**SOAL YANG DIKERJAKAN:**
A - Tulis ulang bagian teks tentang Buya Hamka mulai dari "Sunnahnya, semakin kokoh" sampai dengan "tuduhan penghianat bangsa.", lalu ganti nama "Buya Hamka" menjadi "Hamka".
B - Menurut teks tentang Buya Hamka, berapa umurnya saat ia diinterogasi?

**TEKS SUMBER:**
····················

Haji Abdul Malik Karim Amrullah atau akrab disapa Buya Hamka pernah mendapatkan ujian berat dan dijebloskan penjara di era rezim Soekarno.
Sunnahnya, semakin kokoh agama seorang hamba, makin beratlah ujiannya.
Kala itu, di siang Bulan Ramadhan, Buya Hamka, salah satu ulama besar Indonesia ditangkap dengan tuduhan penghianat bangsa.
Tuduhan sangat keji yang ditimpakan kepada ulama mulia yang sudah mulai memasuki masa senja.
15 hari Buya diinterogasi dengan kejam. Saat itu umurnya 58 tahun, sudah tua. Perihal penangkapannya ini dicurahkan dengan detail dalam pengantar cetakan XII buku “Tasawuf Modern“.
Berikut kutipkannya.

····················

**DATA TERCATAT:**
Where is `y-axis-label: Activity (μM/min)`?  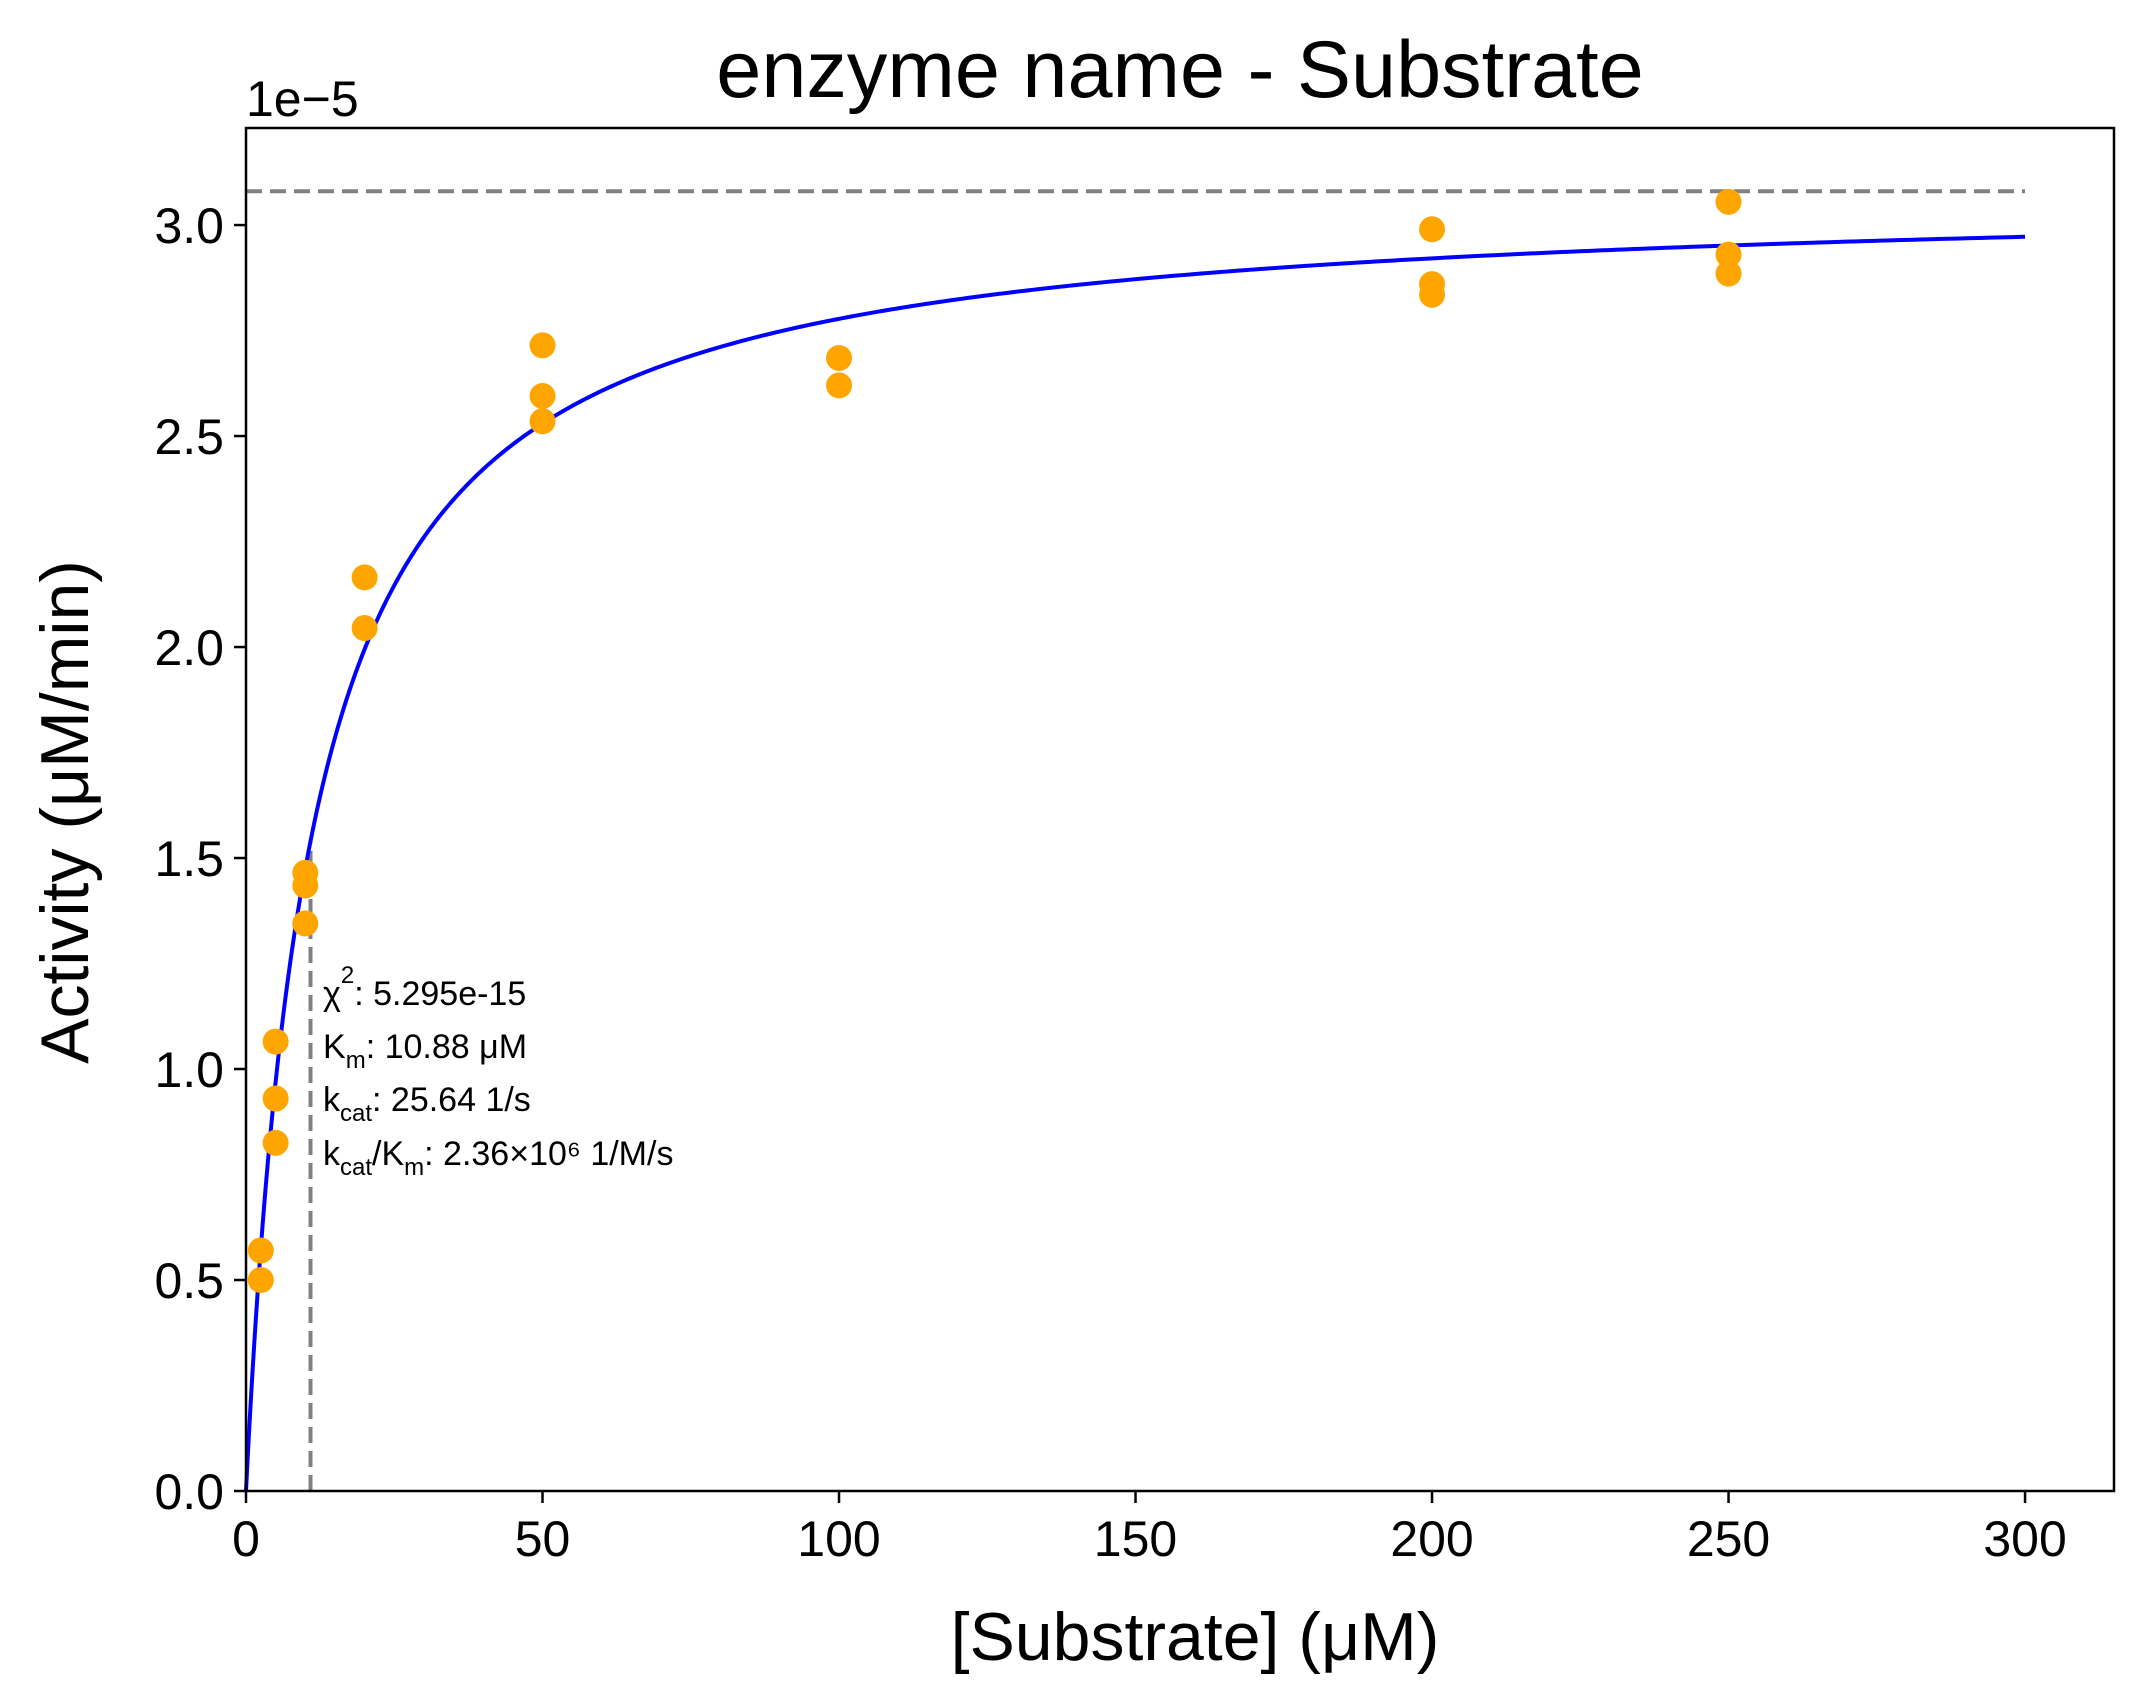
y-axis-label: Activity (μM/min) is located at coordinates (65, 812).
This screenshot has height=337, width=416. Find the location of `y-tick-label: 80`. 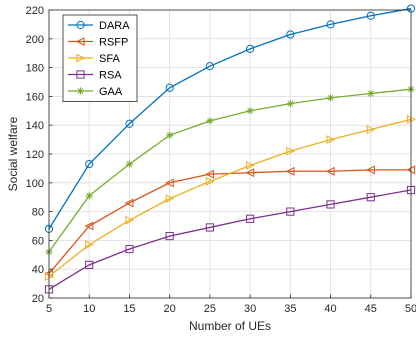

y-tick-label: 80 is located at coordinates (38, 213).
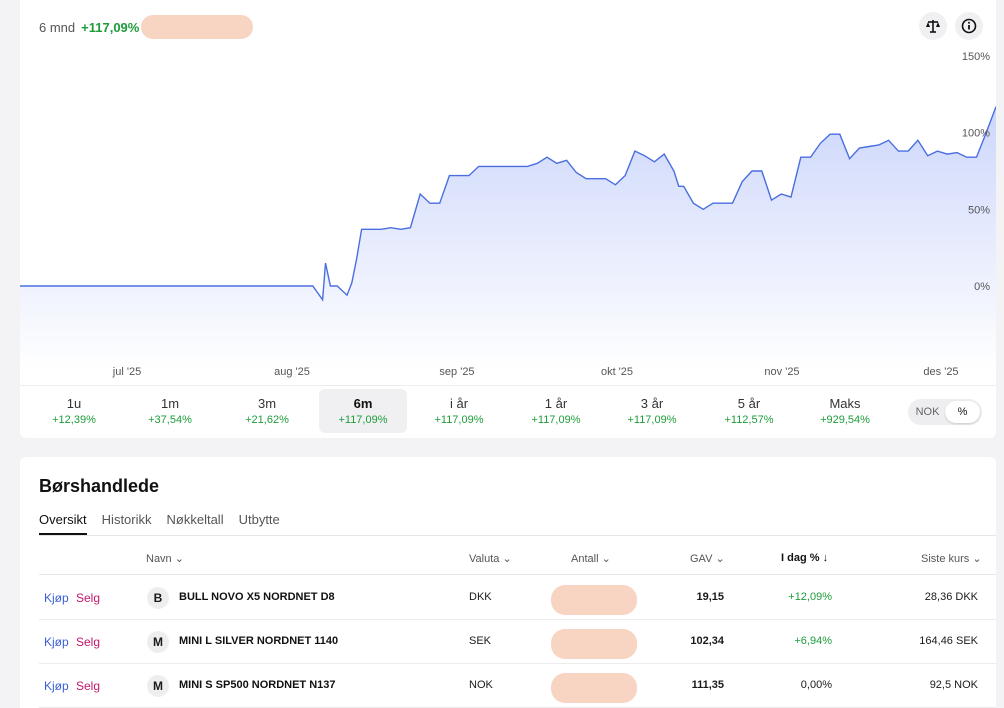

····················

**HASIL TIAP TUGAS:**
A -
Sunnahnya, semakin kokoh agama seorang hamba, makin beratlah ujiannya.
Kala itu, di siang Bulan Ramadhan, Hamka, salah satu ulama besar Indonesia ditangkap dengan tuduhan penghianat bangsa.

B - 58 tahun.